# Technical Data Extraction: Performance Comparison Across Datasets and Model Configurations
This document provides a comprehensive extraction of data from a 3x2 grid of bar charts comparing model performance (BLEU and Rouge-L scores) across three datasets: **Web NLG**, **CommonGen**, and **Adidas**.
## 1. Document Structure and Global Components
The image is organized into three horizontal rows, each representing a specific dataset, and two vertical columns representing evaluation metrics.
* **Rows (Datasets):**
* (a) Web NLG
* (b) CommonGen
* (c) Adidas
* **Columns (Metrics):**
* BLEU (Left Column)
* Rouge-L (Right Column)
* **X-Axis Categories (Common to all charts):**
1. No plugin
2. 1-layer
3. 2-layer
4. 4-layer
5. 8-layer
6. 12-layer
7. GPT2 Small
* **Visual Encoding:**
* **Bars:** Represent the score for each configuration. The color transitions from light pink (left) to dark purple (right).

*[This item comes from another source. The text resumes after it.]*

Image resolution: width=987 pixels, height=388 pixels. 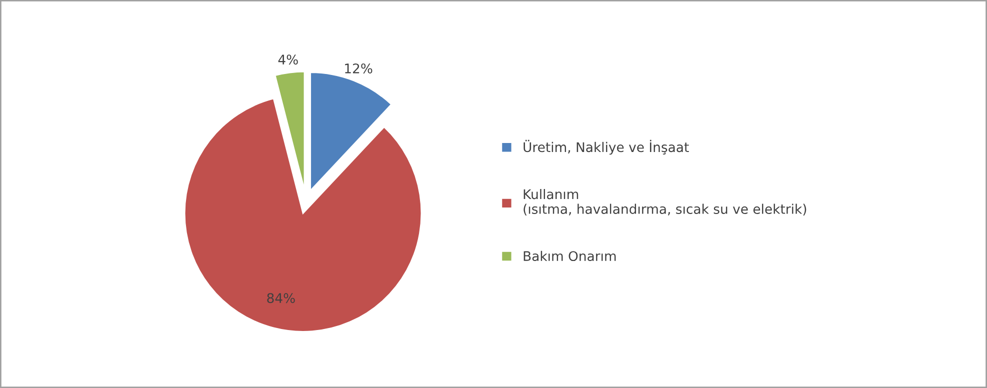 I want to click on legend-label: Üretim, Nakliye ve İnşaat, so click(x=606, y=148).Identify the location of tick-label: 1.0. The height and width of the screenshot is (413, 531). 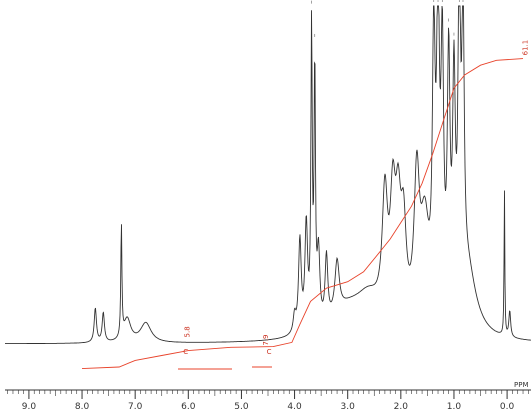
(454, 407).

* **Dashed Line with Markers:** Connects the top of each bar to visualize the trend across configurations.
* **Y-Axis:** Represents the numerical "Score" for the respective metric.
---
## 2. Detailed Data Extraction by Dataset
### (a) Web NLG Dataset
**Trend Analysis:** Performance spikes significantly when moving from "No plugin" to "1-layer". From "1-layer" to "12-layer", there is a gradual, slight decline in performance. "GPT2 Small" represents the peak performance for both metrics.
| Configuration | BLEU Score (Approx.) | Rouge-L Score (Approx.) |
| :--- | :--- | :--- |
| No plugin | 0.02 | 0.19 |
| 1-layer | 0.13 | 0.35 |
| 2-layer | 0.10 | 0.31 |
| 4-layer | 0.10 | 0.31 |
| 8-layer | 0.10 | 0.30 |
| 12-layer | 0.09 | 0.28 |
| GPT2 Small | 0.20 | 0.51 |
---
### (b) CommonGen Dataset
**Trend Analysis:** Similar to Web NLG, there is a sharp increase at "1-layer". A steady, linear decrease is observed as the number of layers increases from 1 to 12. "GPT2 Small" remains the highest-performing baseline.

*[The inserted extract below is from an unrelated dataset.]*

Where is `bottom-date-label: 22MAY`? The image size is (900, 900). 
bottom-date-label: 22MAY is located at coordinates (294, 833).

| Configuration | BLEU Score (Approx.) | Rouge-L Score (Approx.) |
| :--- | :--- | :--- |
| No plugin | 0.015 | 0.15 |
| 1-layer | 0.14 | 0.39 |
| 2-layer | 0.12 | 0.35 |
| 4-layer | 0.11 | 0.35 |
| 8-layer | 0.105 | 0.34 |
| 12-layer | 0.09 | 0.33 |
| GPT2 Small | 0.20 | 0.55 |
---
### (c) Adidas Dataset
**Trend Analysis:** The scores for this dataset are lower in absolute magnitude compared to the others. The trend follows the same pattern: a peak at "1-layer" followed by a consistent downward slope through "12-layer". "GPT2 Small" shows a significant lead over all plugin configurations.
| Configuration | BLEU Score (Approx.) | Rouge-L Score (Approx.) |
| :--- | :--- | :--- |
| No plugin | 0.005 | 0.135 |
| 1-layer | 0.048 | 0.165 |
| 2-layer | 0.041 | 0.148 |
| 4-layer | 0.037 | 0.138 |
| 8-layer | 0.035 | 0.135 |
| 12-layer | 0.030 | 0.128 |
| GPT2 Small | 0.081 | 0.245 |
---
## 3. Summary of Key Findings
1. **Plugin Impact:** Adding even a single layer ("1-layer") results in a massive performance gain over the "No plugin" baseline across all datasets and metrics.
2. **Layer Scaling:** Increasing the number of layers in the plugin (from 1 to 12) consistently leads to a **decrease** in performance. The 1-layer configuration is the most effective plugin setup shown.
3. **Baseline Comparison:** The "GPT2 Small" model consistently outperforms all plugin-augmented configurations, typically achieving scores roughly double those of the 1-layer plugin in BLEU metrics.
4. **Metric Correlation:** BLEU and Rouge-L scores follow identical trends across all configurations, suggesting that the model improvements (or degradations) are consistent across different linguistic evaluation methods.